Martha Cahoon, 1905-1999Born of Swedish immigrant parents in 1905, in Rosindale, Massachusetts, Martha Farham Cahoon had a highly successful
business partnership with her husband Ralph Cahoon on Cape Cod, selling furniture decorated with folk design motifs.
She came from a family that had moved to Harwich on Cape Code when she was ten years old. She excelled in school, but
chose an apprenticeship with her father, Axel Farham, who was a talented furniture decorator working for some of the
best-known decorating firms in Boston. Under his guidance, she mastered a freehand method of decorative painting called
rosemaling, and later became proficient in stenciling and varnishing.

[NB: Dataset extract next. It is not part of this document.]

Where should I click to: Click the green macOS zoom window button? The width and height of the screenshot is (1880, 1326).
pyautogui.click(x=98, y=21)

In 1932, she married Ralph Cahoon, a trained commercial artist from Chatham, Cape Cod, and after her marriage, she continued
working with her father until she and Ralph bought a house in Osterville, Massachusetts. Their business life together began
as they restored, decorated, and sold antique furniture. In 1945, they purchased and restored a Georgian colonial farmhouse
in Santuit, Massachusetts.
Their earlier works reflected traditional patterns of Pennsylvania Dutch and Swedish painted furniture, however they later
began painting entire scenes on the fronts of secretaries and bureaus. In 1953, the Cahoon's framed many works of a wealthy
customer, Joan Whitney Payson. Later they made a transition from furniture to easel painting, and exhibited their work in
Payson's Long Island art gallery.
It was a successful transition for the Cahoon's, as were the years of productivity that followed. The material they first used
was plywood, but later they favored masonite, whose surface better resembled that of the furniture they were used to decorating.

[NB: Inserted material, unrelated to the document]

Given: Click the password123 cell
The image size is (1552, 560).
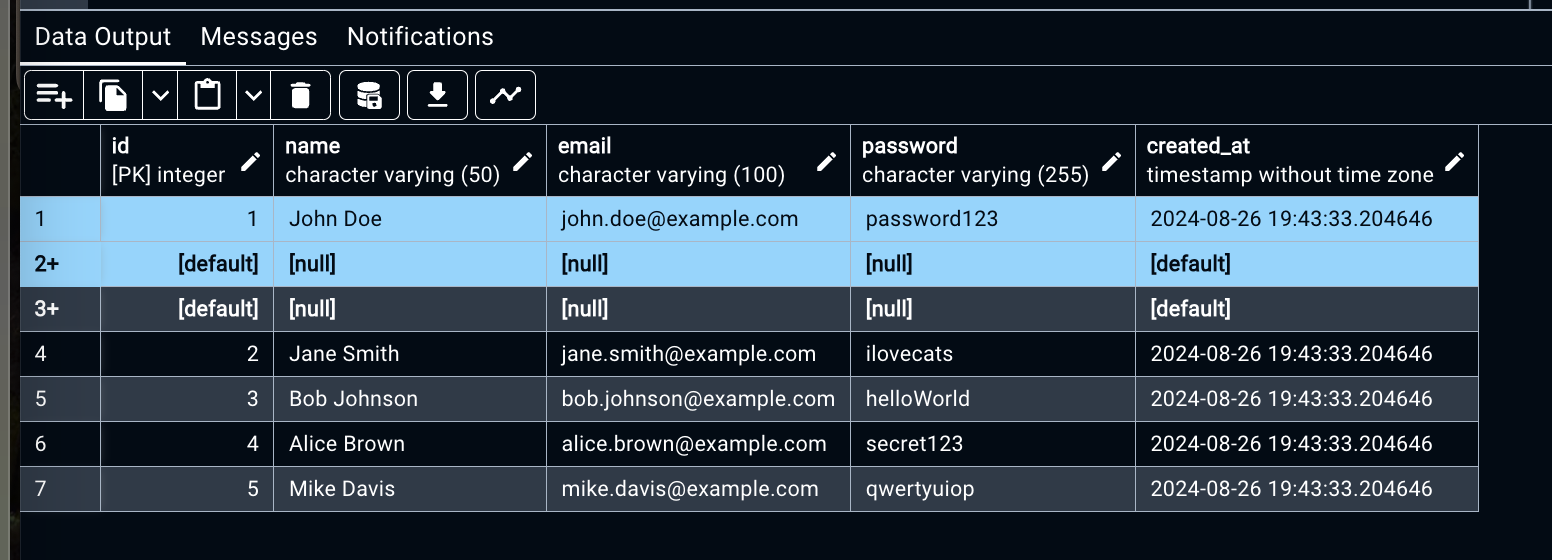Looking at the screenshot, I should click(x=931, y=219).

Their individual styles were very similar, primarily pastel in tone, using greens, soft pinks, grays, and browns, with no
attempt to use light or shade to create a third dimension.
The 'mermaid' became Ralph Cahoon's hallmark in the 1960s and was often incorporated into Martha's work as well.
The New England coastline or lighthouses were favorite backdrops, as were hot air balloons. Martha's themes included
still lifes, nature studies, scenes including mythological figures, and pastoral scenes reflecting the different seasons.
Source: Michael David Zellman, "300 Years of American Art"
Oil on board. 24" x 20"
Signed lower right.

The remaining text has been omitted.